IRS Announces New HSA Contribution Limits for 2027
The IRS has announced updated health savings account (HSA) contribution limits and high-deductible health plan (HDHP) parameters for 2027, reflecting standard inflation adjustments.
New HSA Contribution Limits Announced
Employees will be able to contribute slightly more to their HSAs next year. Employer contributions remain included in the total annual limit.
The HSA contribution limits for 2027 are as follows:
- Self-only coverage: $4,500 (up from $4,400 in 2026)
- Family coverage: $9,000 (up from $8,750 in 2026), and
- Catch-up contributions (age 55+): $1,000 (unchanged; fixed under IRC §223(b)(3)).
Plan sponsors should update payroll systems and employee communication materials ahead of open enrollment to reflect these changes.
HDHP Minimum Deductibles and Out-of-Pocket Maximums (2027)
To maintain HSA eligibility, health plans must meet the following minimum deductible and maximum out-of-pocket thresholds for calendar year 2027:
Self-only coverage:
- Minimum deductible: $1,750, and
- Out-of-pocket max: $8,700.
Family coverage:
- Minimum deductible: $3,500, and
- Out-of-pocket max: $17,400.
These figures may influence plan design decisions heading into 2027 and could affect overall health benefits strategy.
The One Big Beautiful Bill Act updated HSA eligibility rules for employees enrolled in a Direct Primary Care Service Arrangement (DPCSA). Previously, DPCSA enrollment could disqualify an individual from contributing to an HSA. That restriction no longer applies effective Jan. 1, 2026, provided monthly DPCSA fees do not exceed $150 for an individual or $300 for an arrangement covering more than one person.

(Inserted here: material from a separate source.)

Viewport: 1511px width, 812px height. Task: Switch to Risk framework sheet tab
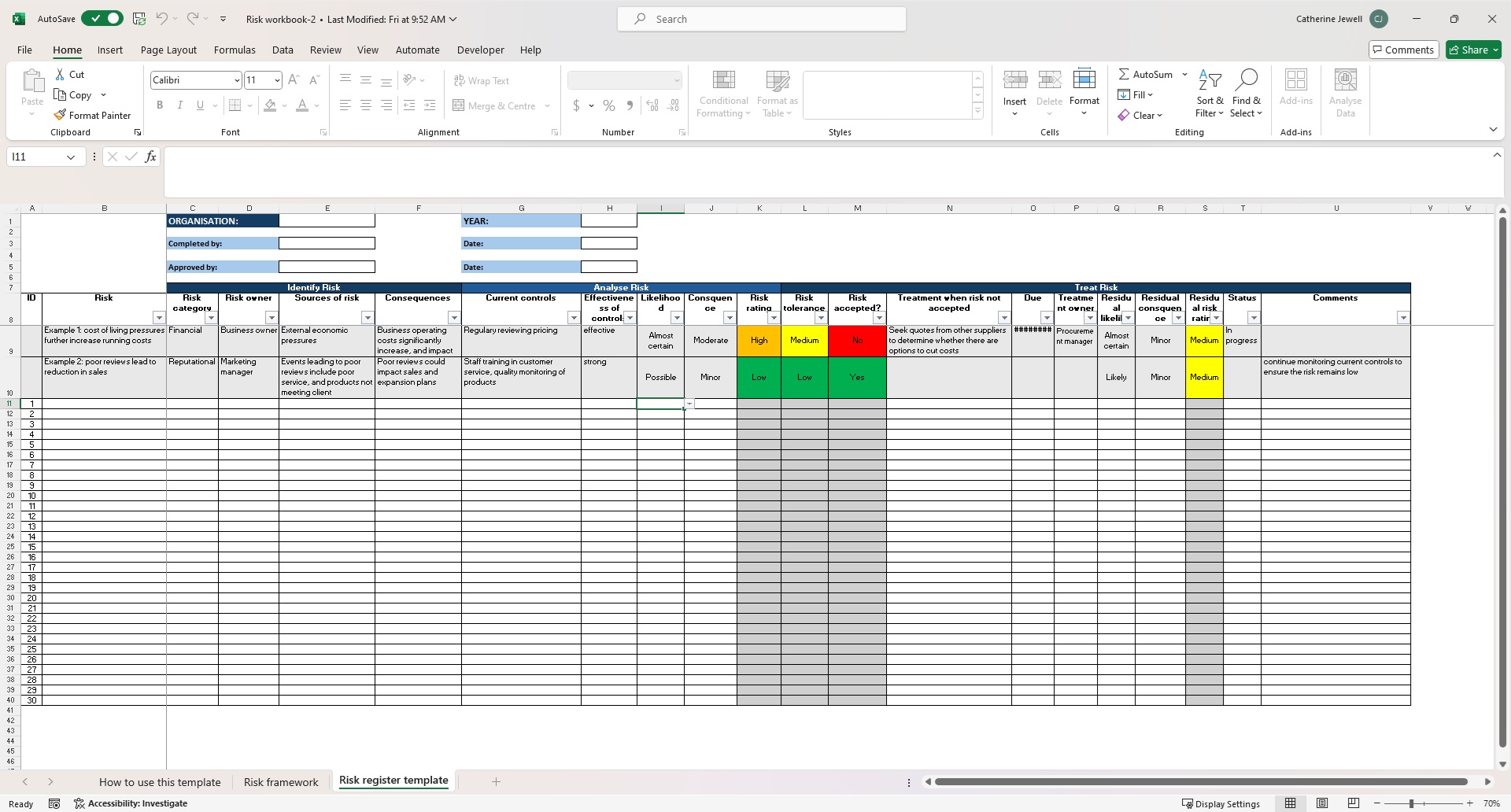coord(281,782)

Finance leaders should note that DPCSA arrangements may offer a lower-cost primary care option; when paired with an HSA-eligible HDHP, they can help manage benefits costs while preserving HSA tax advantages for eligible employees.
Reminder: Triple Tax Advantage of HSAs
HSAs continue to offer unmatched tax efficiency, which can serve as a powerful employee benefit and financial planning tool:
- Pre-tax contributions: Lower taxable income
- Tax-free investment growth: Assets can grow without tax drag, and
- Tax-free qualified withdrawals: Funds used for eligible medical expenses are not taxed.
For finance leaders, HSAs can support broader cost-containment strategies and help employees build long-term healthcare savings with favorable tax treatment.